The Hole, the Bucket, and the Prophet

If I was the paralytic on the rooftop, watching my four friends from my mat as they remove roof tiles, I would probably tell them how stupid they are. I would see the look on their faces — a strange mix of determination and squashed embarrassment like frat boys during an initiation rite — and tell them they’re idiots. I’d tell them they’re just going to break the parts of me that aren’t already broken. They would tell me it’s too bad I can’t stop them, that their faith is not bound by mine, that my pain and my despair are not mine to keep, and before I can respond I would see the sky move, and the edges of tiles, the inner beams of the roof, the ropes sliding through my friends’ fists inch by inch. I would hear the clashing of voices beneath me, one of them supposedly belonging to the Son of God, the lawyers interrupting, shouting, marking territory, and the throng buzzing, packed so tight the door won’t close, and then —

Silence.

Time slows down during the last few feet to the floor. The heads of the crowd inch into view, mouths open in shock or amusement or outrage. I stare up at my friends, hating them for this embarrassment, this disregard for the patterns and expectations I have set for myself. I want the Prophet to meet me on the street, in the quiet hours, when hope is gone and so are the onlookers: those who clamor for sound and movement and emotion, a testimony and a show. I want to walk so I can walk away from the noise of politics and religion. I want the dignity of being healed without the indignity of healing.
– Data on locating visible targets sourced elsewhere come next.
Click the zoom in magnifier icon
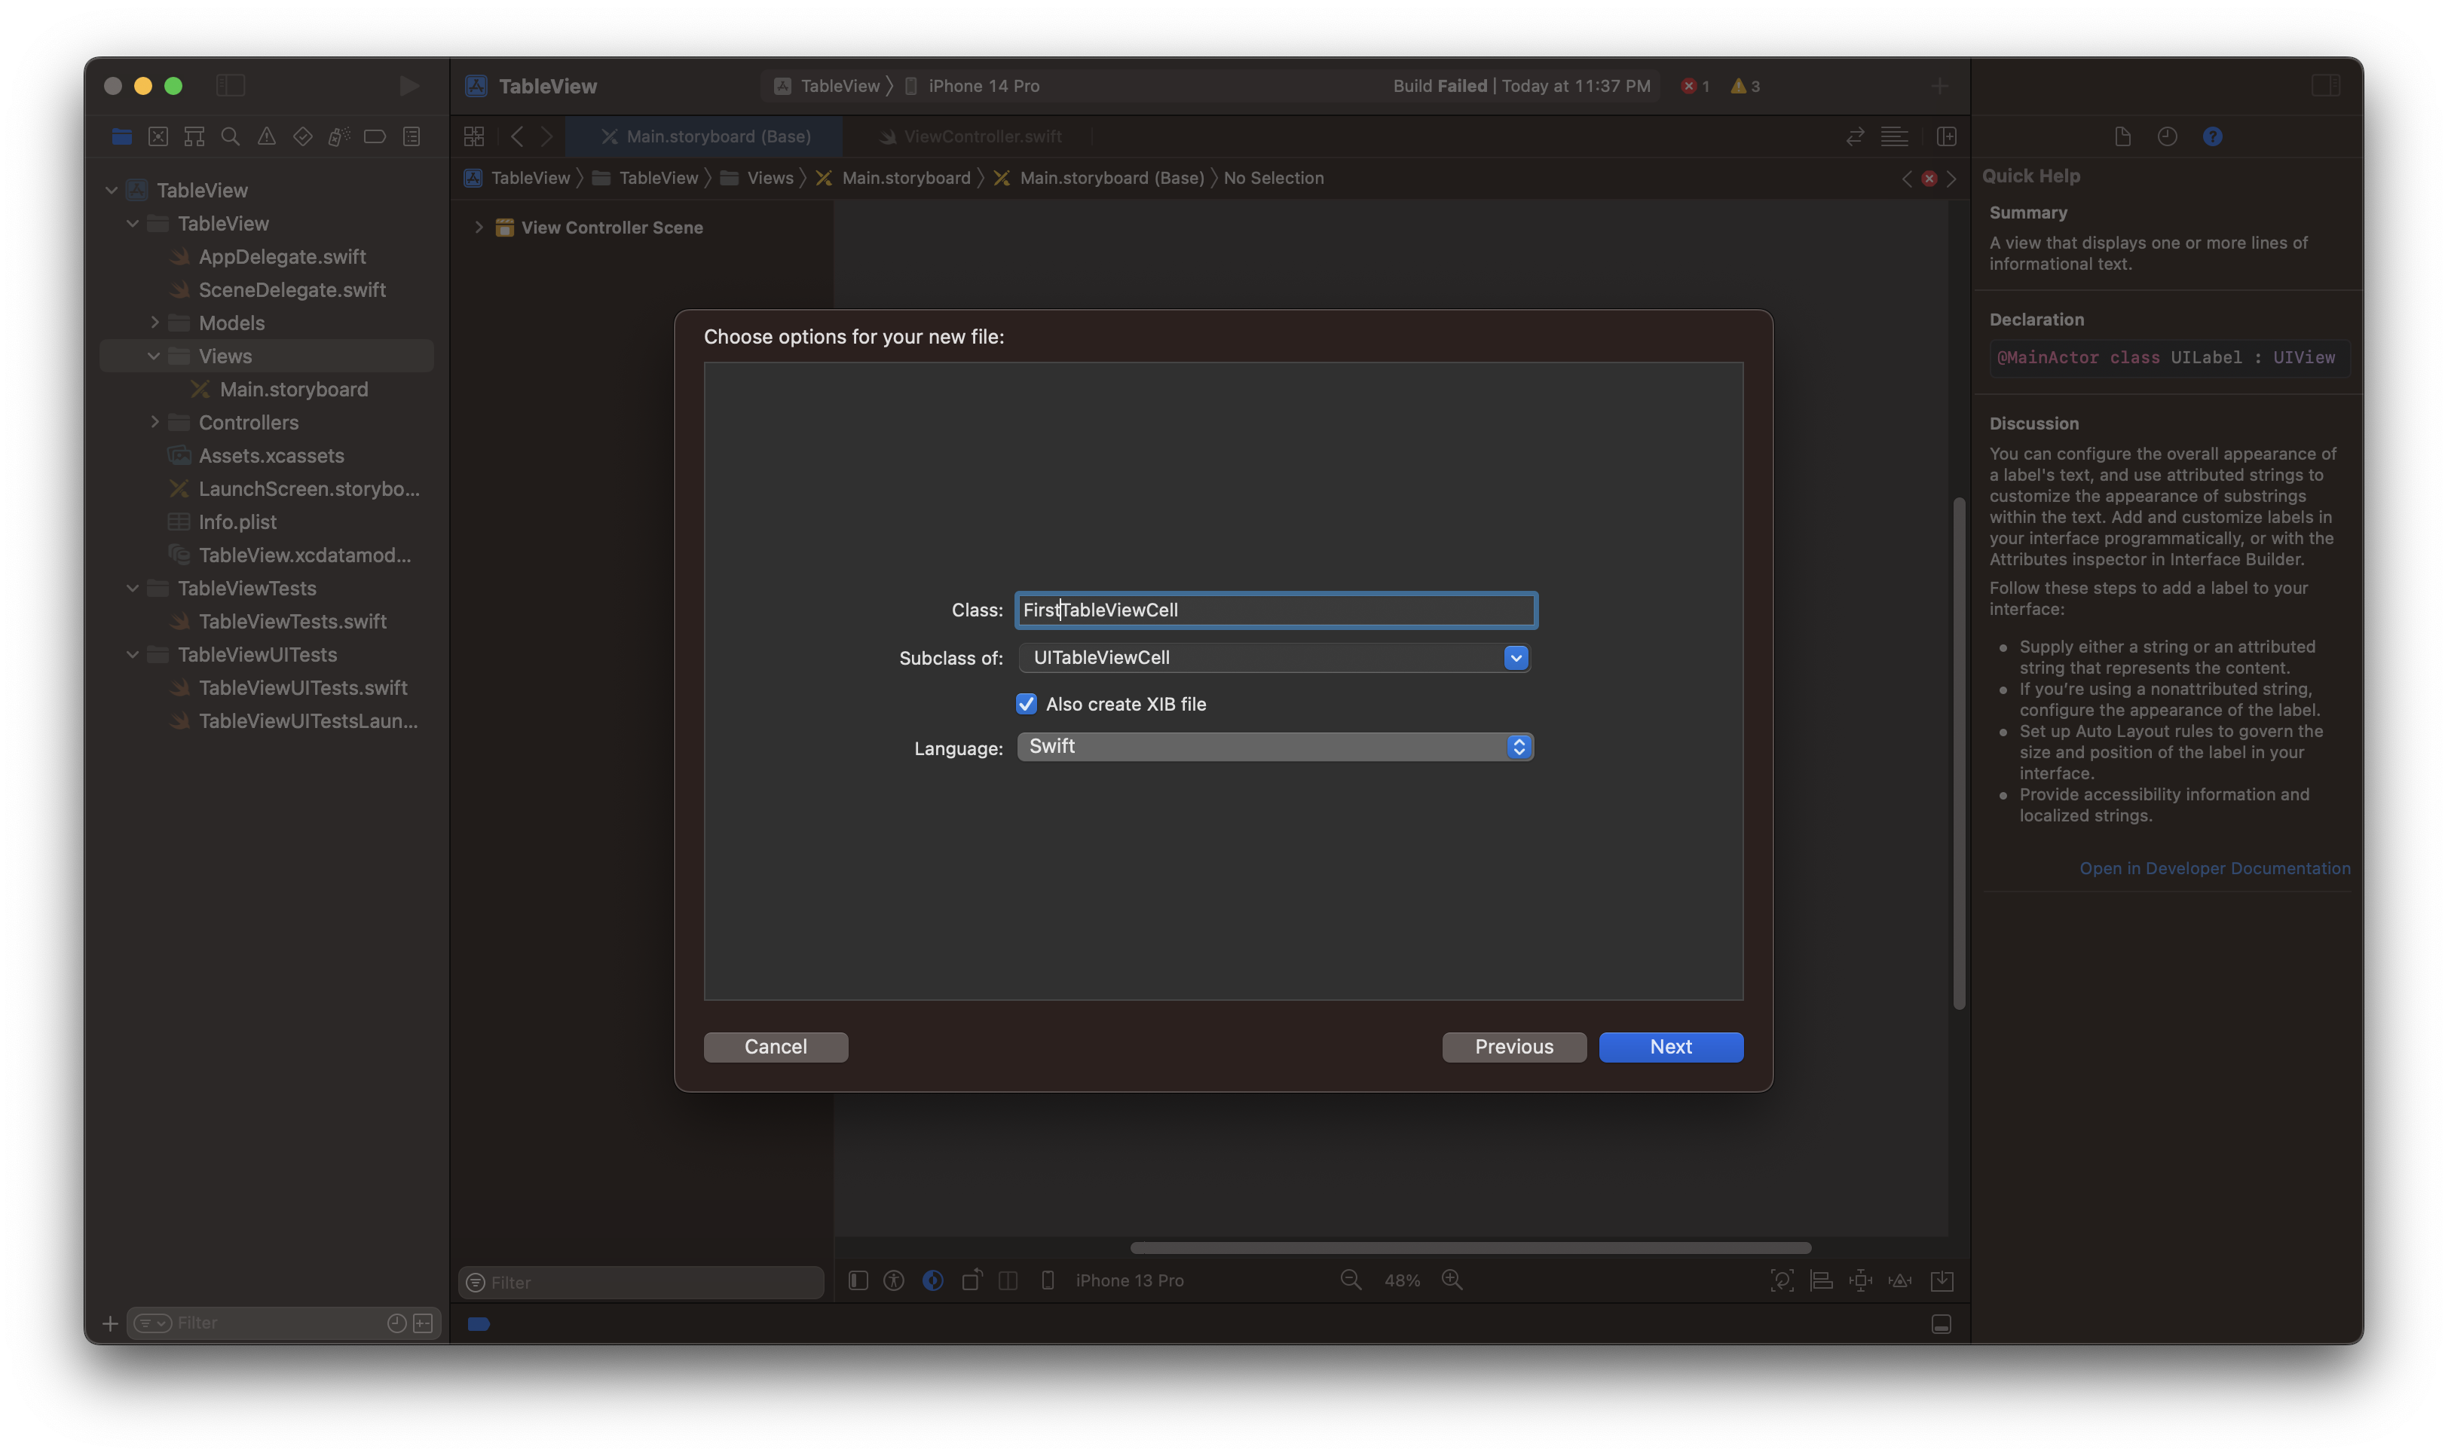Screen dimensions: 2448x1456 point(1452,1280)
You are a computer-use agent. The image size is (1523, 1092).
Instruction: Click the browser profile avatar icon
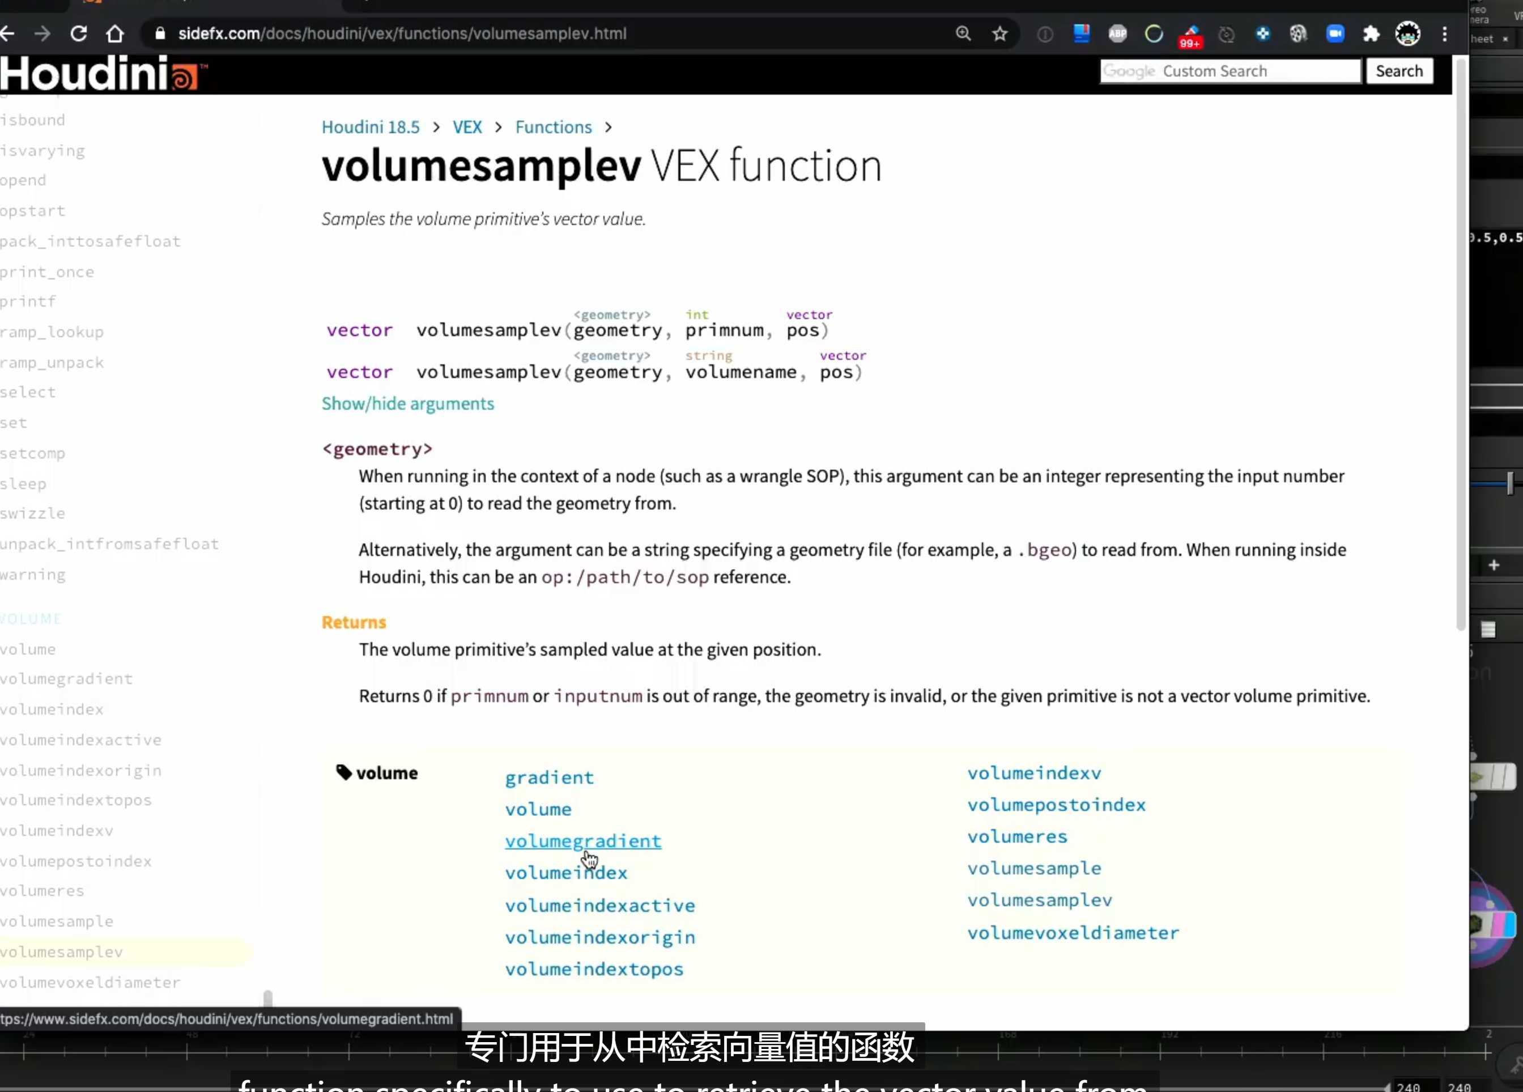click(1407, 34)
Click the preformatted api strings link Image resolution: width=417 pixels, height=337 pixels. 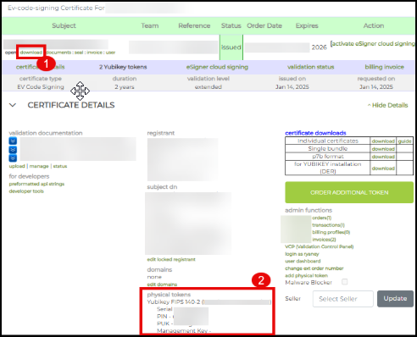36,184
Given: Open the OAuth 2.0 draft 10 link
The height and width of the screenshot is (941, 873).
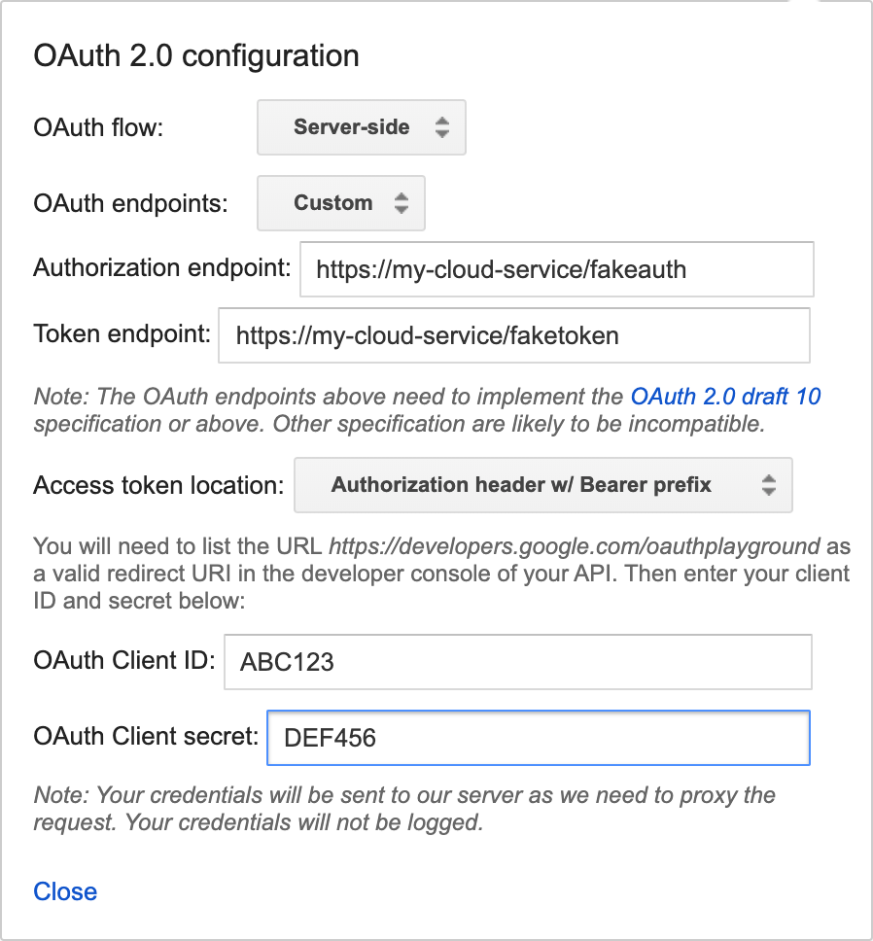Looking at the screenshot, I should [x=725, y=397].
The mat bumps the floor of the house one corner at a time, and then the ropes drop, coiling around my feet and shoulders. No going back. Tears well up until I blink, spilling to my ears, and I can’t wipe them. Everyone gets to have their show, their supper-time story, and all that’s left is healing or no healing, walking out or being carried out, and I pray for the first time in days: God in Heaven, spare me the hurt of denial. Spare me the comedy of failure. Let me walk away from this place.

And then a face steps into my view from behind my head, and though the face is upside-down I know it must belong to the man who claims to be the Son of God because he’s the only man not wearing an expression of shock or amusement. The Nazarene hasn’t bathed in some time or laundered his tunic, and yet everyone now steps back out of deference. If this is truly him, it will not be the first time he has healed, and I feel something filling up inside me, pushing, warming, and I open my mouth to speak, but nothing comes out.

Jesus glances up at my foolish friends, then back down at me and says, “Friend, your sins are forgiven.”

Whatever it is welling up inside me, that warmth in my dead limbs, that push in my chest that makes me mute with hope, stops. It shrinks and cools until all that’s left is the humiliation of laying on my back on the floor, eye-level with the unwashed feet of the teachers of the law.

My so-called friends did not tear a hole in someone else’s ceiling and lower me through it to the feet of the leaders of my community for a gesture of forgiveness. An ephah of fine flour doesn’t cost more for me than for anyone else. Forgiveness was never the purview of the prophets. They are bearers of heavenly buckets from which power is doled out in measures. This man is perhaps more, an aqueduct of healing and truth, but not the source, not the water. I cast my eyes up at the faces of the teachers of the law and I know what they’re thinking because I’m thinking it too: Who can forgive sins but God alone?

And yet this man is more than a prophet as he looks into the eyes of every teacher and Pharisee in the room, reading their hearts like a scroll. And he says to them all, “Why are you thinking these things in your hearts? Which is easier: to say, ‘Your sins are forgiven,’ or to say, ‘Get up and walk’? But I want you to know that the Son of Man has authority on earth to forgive sins.”

As the man, Jesus, looks down at me, before he even speaks, I know I have sinned against him. Something tightens inside me, as if my heart is being pulled in all directions, trying to fill all the empty spaces, and there are so many, so many more than I knew, and I don’t know why I didn’t leap from my mat when he pronounced my sins forgiven. Yes, Lord, forgive me. Listen to my friends and not to me. Let their faith cover me that I may spend the rest of my life on this mat praising you.

“I tell you,” says the Son of God, “get up, take your mat and go home.”

And already I am standing on my feet as if I have always stood. My arms reach down and my hands grab my mat as if I had never been paralyzed at all, but had simply spent my whole life with nothing to stand upon, nothing to reach out for and hold until now. I push through the crowd blinded by the tears in my eyes, muttering praises, wanting to tell the teachers of the law, You fault this man for his authority but never his healing because all your assumptions about power are wrong. There are no measures in this man because he carries no vessel. He has the authority of God because he is the Son of God, the power of God because he walks beside Him. He brings not just the glory of God, but the kingdom of God, and I will walk in that kingdom forever.

But all that comes out of my mouth is, “Praise be to God. Praise be to God. Praise be to God.”